What is needed:
Return all of the data verbatim, dropping any picture.
[Recorded data Boundary: Start]
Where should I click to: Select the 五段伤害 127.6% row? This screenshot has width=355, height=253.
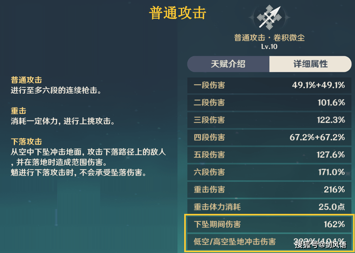point(269,155)
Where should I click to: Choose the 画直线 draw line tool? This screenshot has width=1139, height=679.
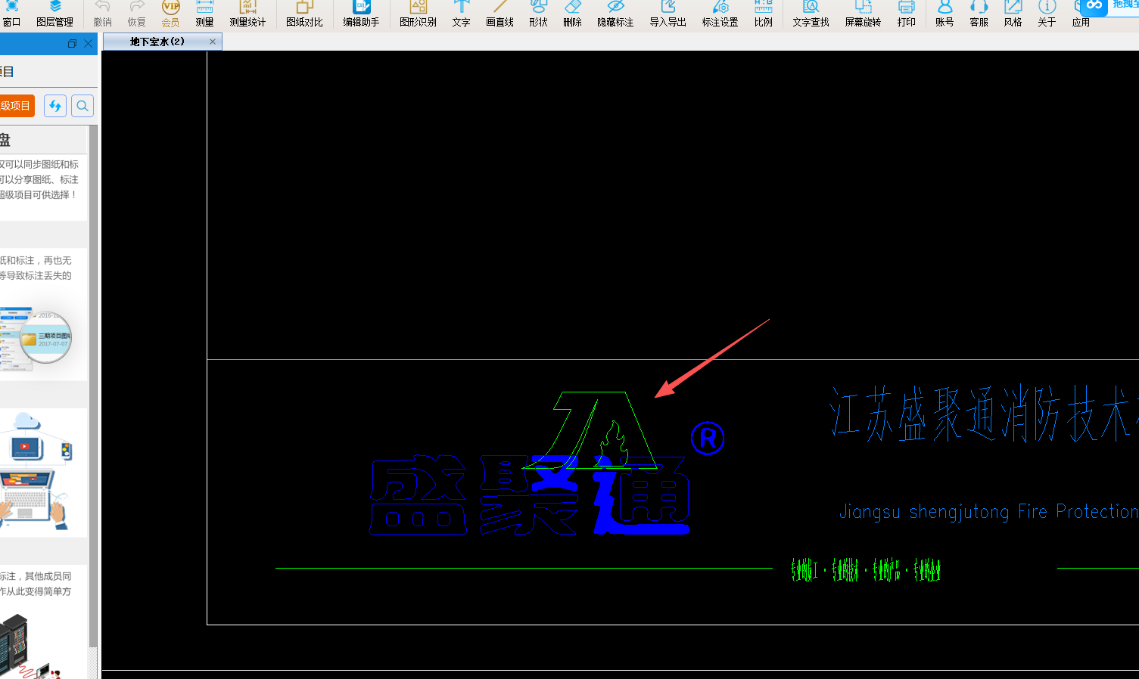point(499,14)
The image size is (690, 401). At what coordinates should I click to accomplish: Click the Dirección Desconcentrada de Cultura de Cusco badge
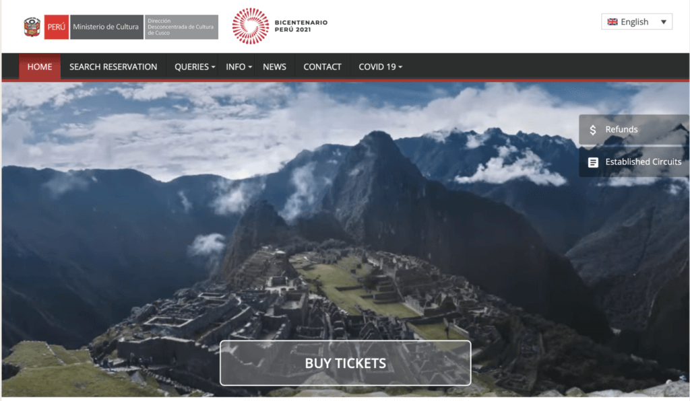[181, 27]
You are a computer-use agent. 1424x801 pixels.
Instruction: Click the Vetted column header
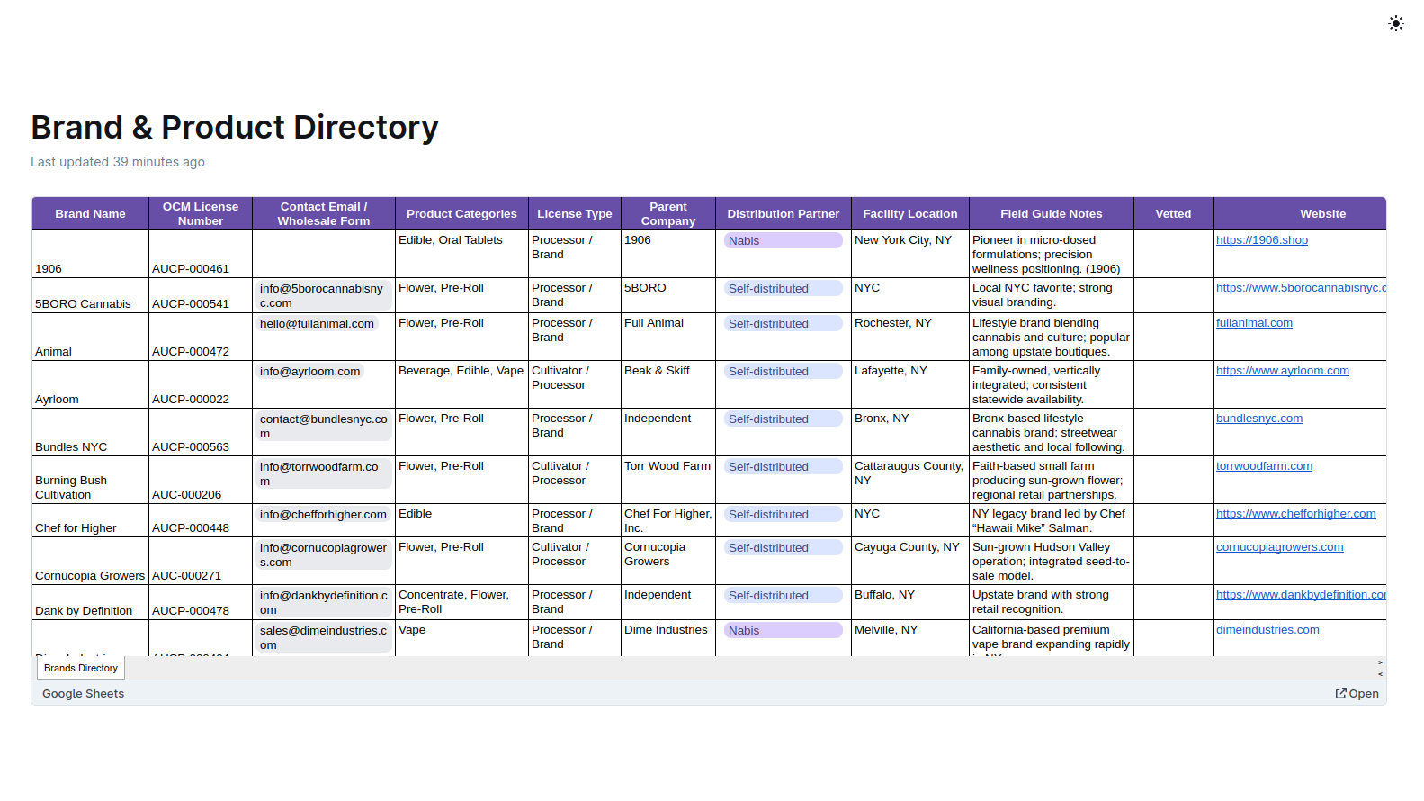[x=1173, y=214]
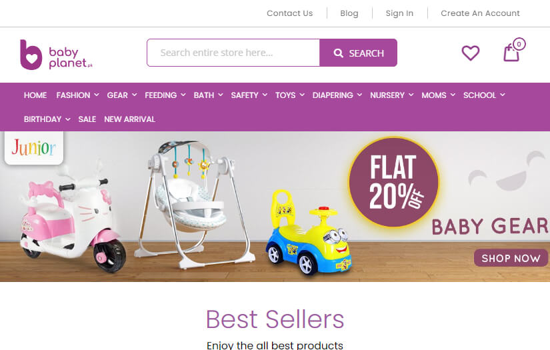Click the Junior brand badge on banner

pos(34,147)
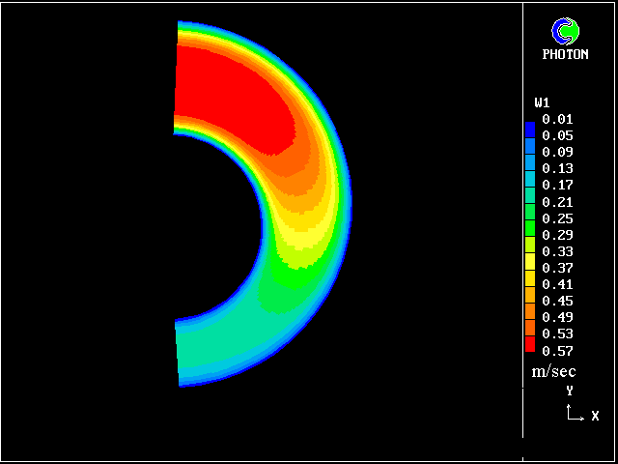Screen dimensions: 618x464
Task: Click the black hollow center inside the bend
Action: pos(212,227)
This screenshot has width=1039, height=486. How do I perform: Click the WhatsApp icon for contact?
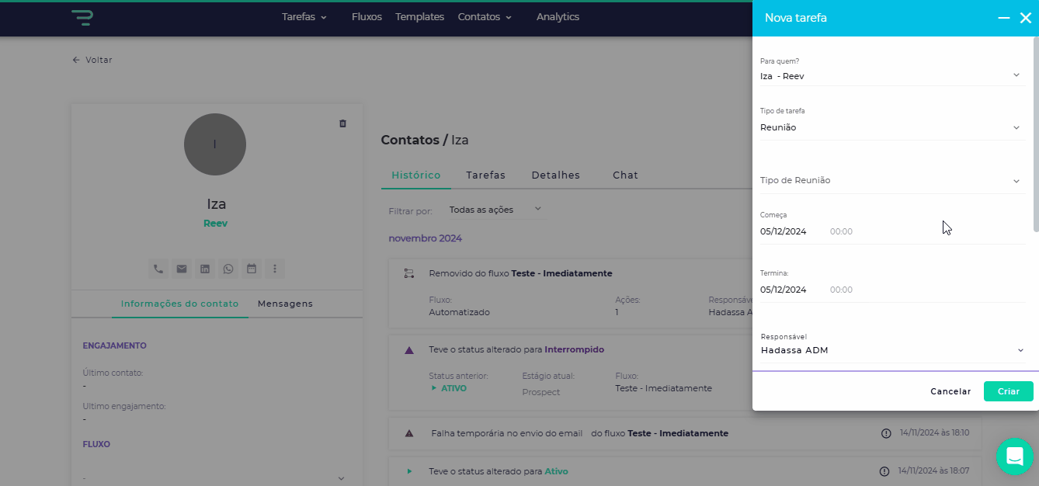(x=228, y=269)
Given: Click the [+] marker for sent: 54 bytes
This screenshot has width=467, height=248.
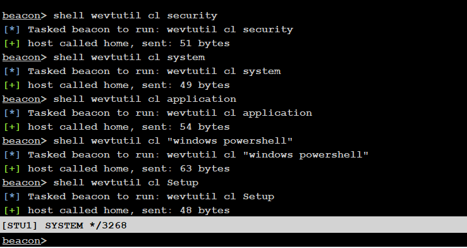Looking at the screenshot, I should 12,127.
[Recorded data Boundary: End]
Finished task:
Where should I click to: Select the 五段伤害 127.6% row? This screenshot has width=355, height=253.
point(269,155)
Where should I click to: Choose the 画直线 draw line tool? This screenshot has width=1139, height=679.
point(499,14)
The image size is (690, 401). At what coordinates should I click to accomplish: Click the Dirección Desconcentrada de Cultura de Cusco badge
[181, 27]
You are a computer-use agent. 1424x801 pixels.
Instruction: Click the Vetted column header
[x=1173, y=214]
Click the Junior brand badge on banner

pos(34,147)
Screen dimensions: 618x464
Task: Click the black hollow center inside the bend
Action: pos(212,227)
This screenshot has width=1039, height=486. How do I perform: Click the WhatsApp icon for contact?
(x=228, y=269)
Given: Click the [+] marker for sent: 54 bytes
This screenshot has width=467, height=248.
Looking at the screenshot, I should 12,127.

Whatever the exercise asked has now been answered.